Work to complete
Nothing but the lines from the one containing "You are a computer-use" through the last line of the data below should be returned, each exactly as it stands, pictures excluded.

Supplied entries
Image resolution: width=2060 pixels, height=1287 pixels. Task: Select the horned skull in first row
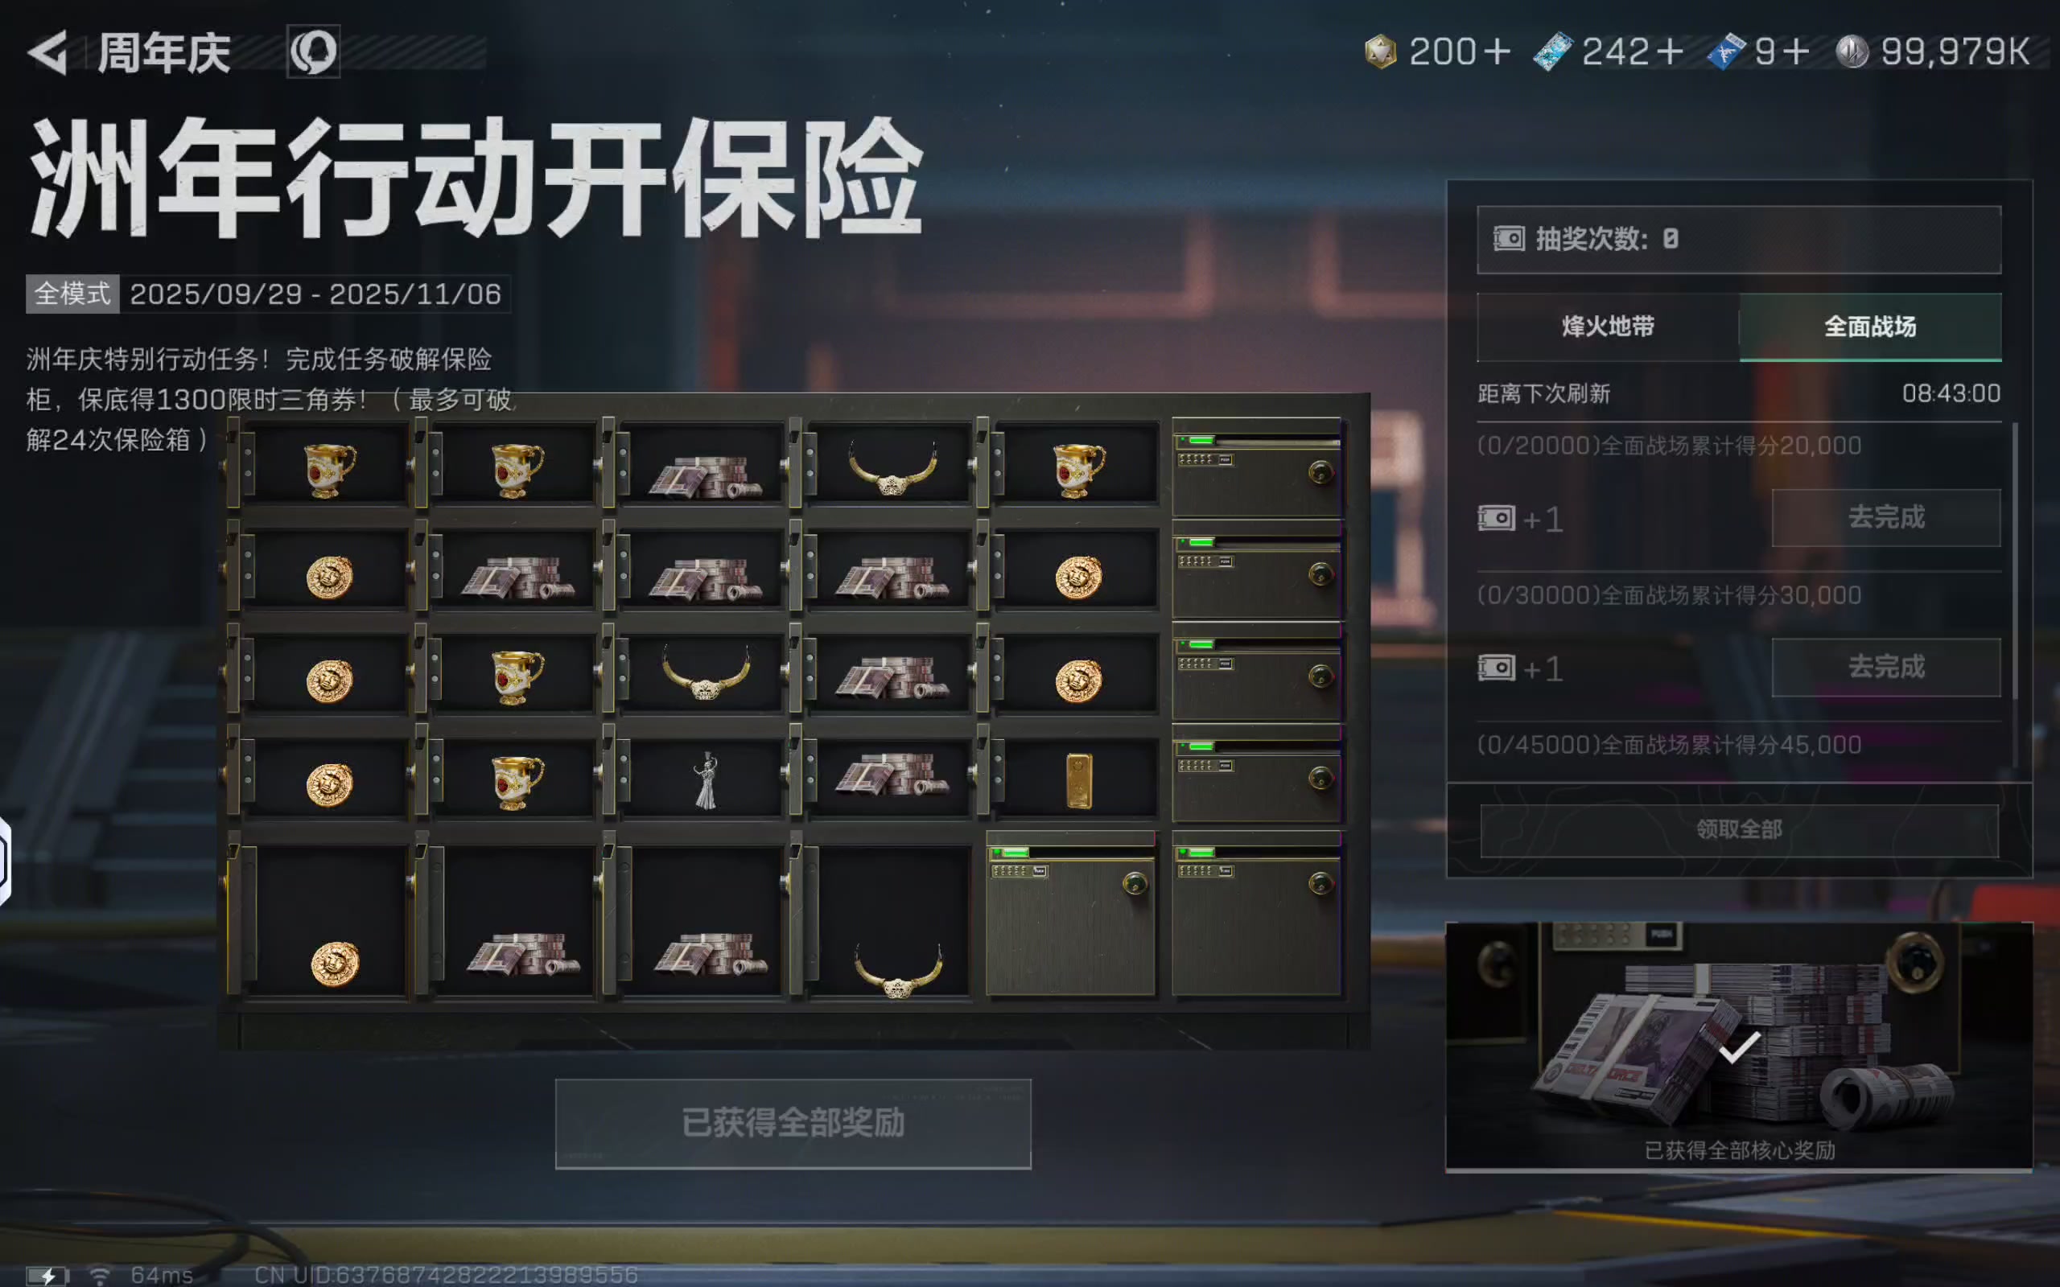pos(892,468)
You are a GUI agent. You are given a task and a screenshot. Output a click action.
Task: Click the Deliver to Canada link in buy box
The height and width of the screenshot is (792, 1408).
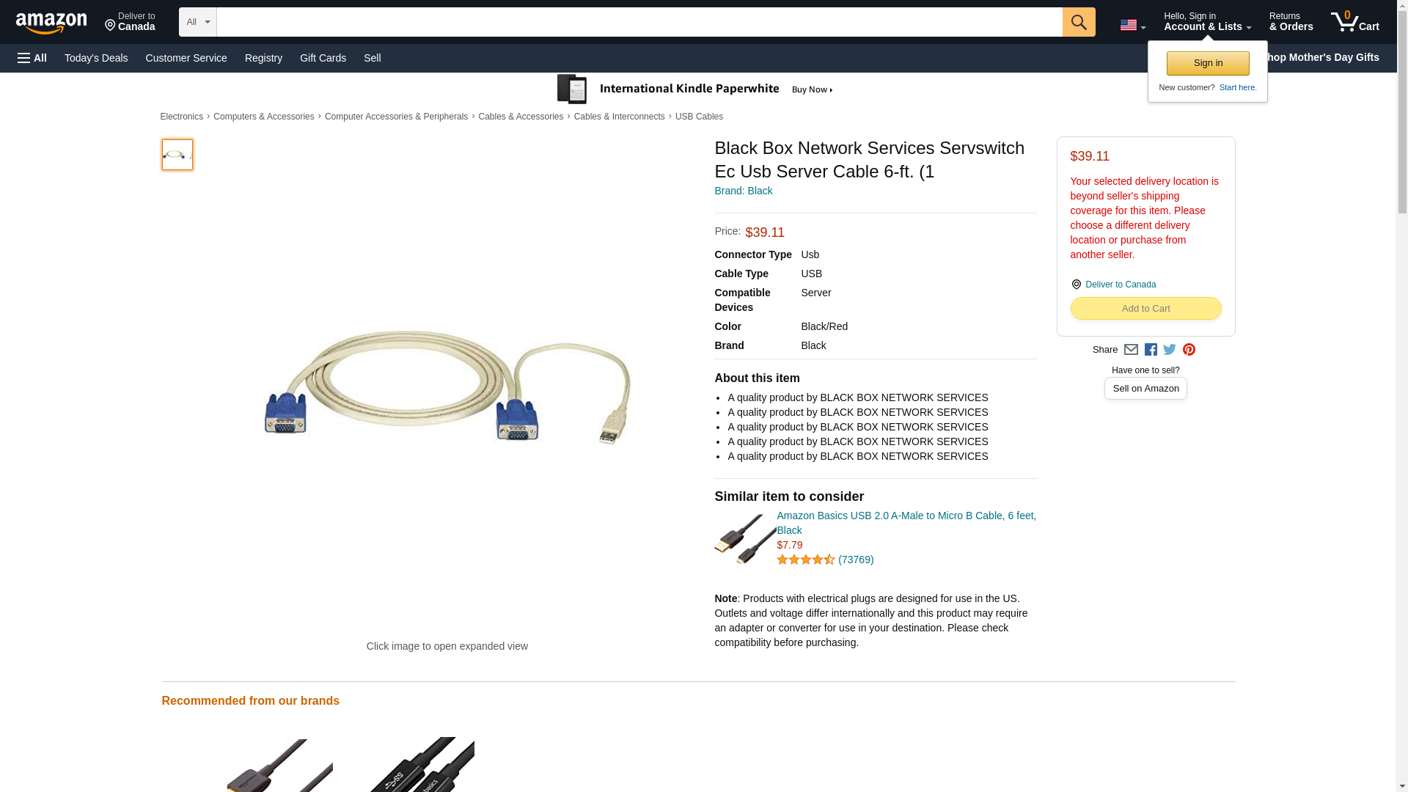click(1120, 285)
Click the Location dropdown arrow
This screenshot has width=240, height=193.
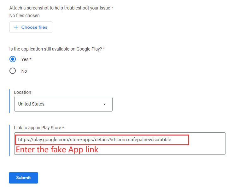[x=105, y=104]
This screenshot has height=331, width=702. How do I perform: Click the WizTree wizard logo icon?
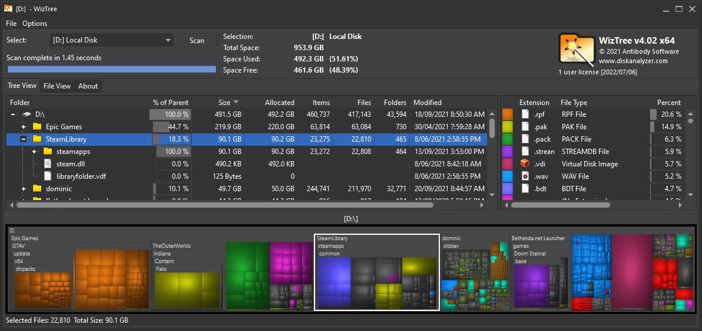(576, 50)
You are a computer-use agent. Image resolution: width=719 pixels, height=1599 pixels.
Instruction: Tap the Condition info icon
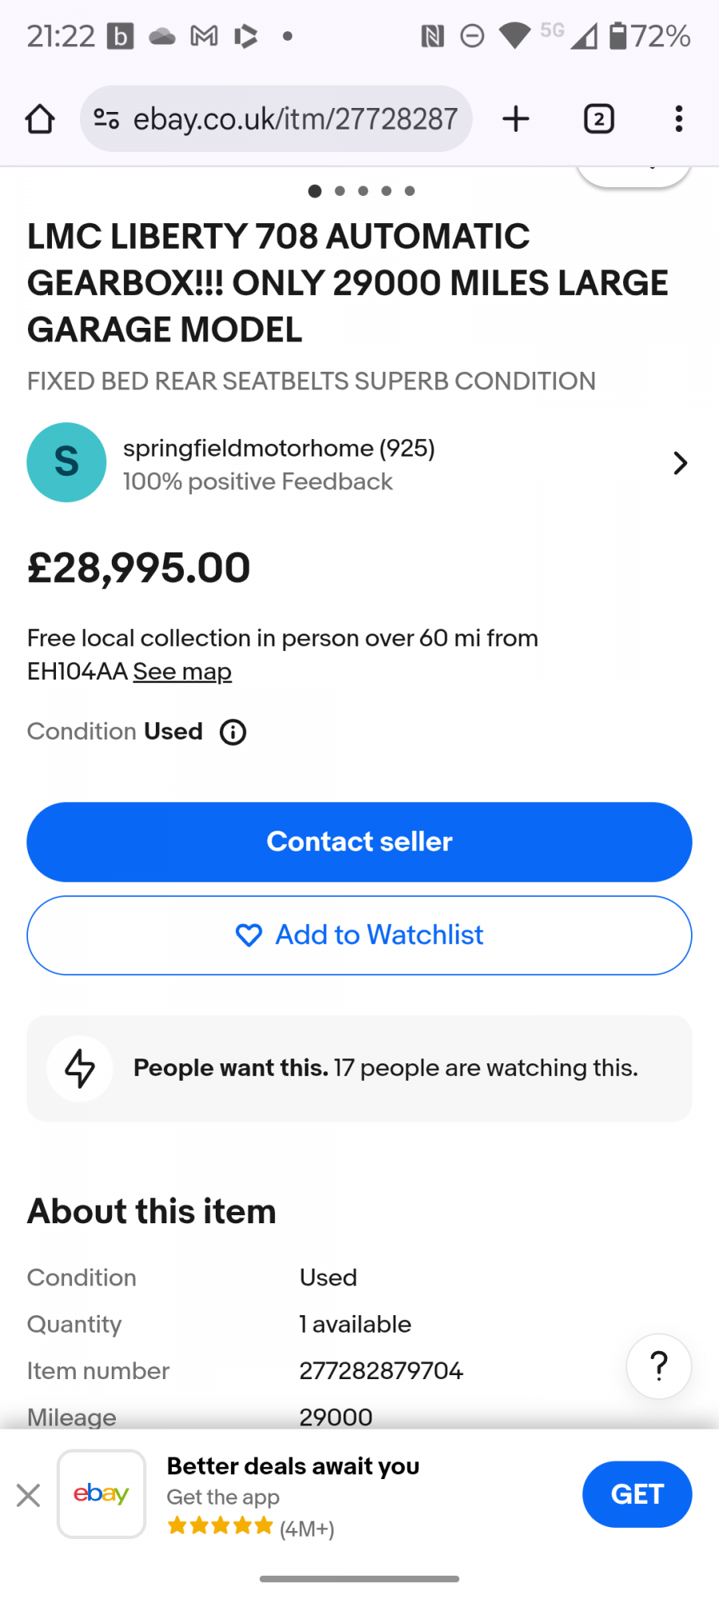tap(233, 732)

Answer for this exercise
You are a computer-use agent. Image resolution: width=719 pixels, height=1599 pixels.
Instruction: Tap the Condition info icon
tap(233, 732)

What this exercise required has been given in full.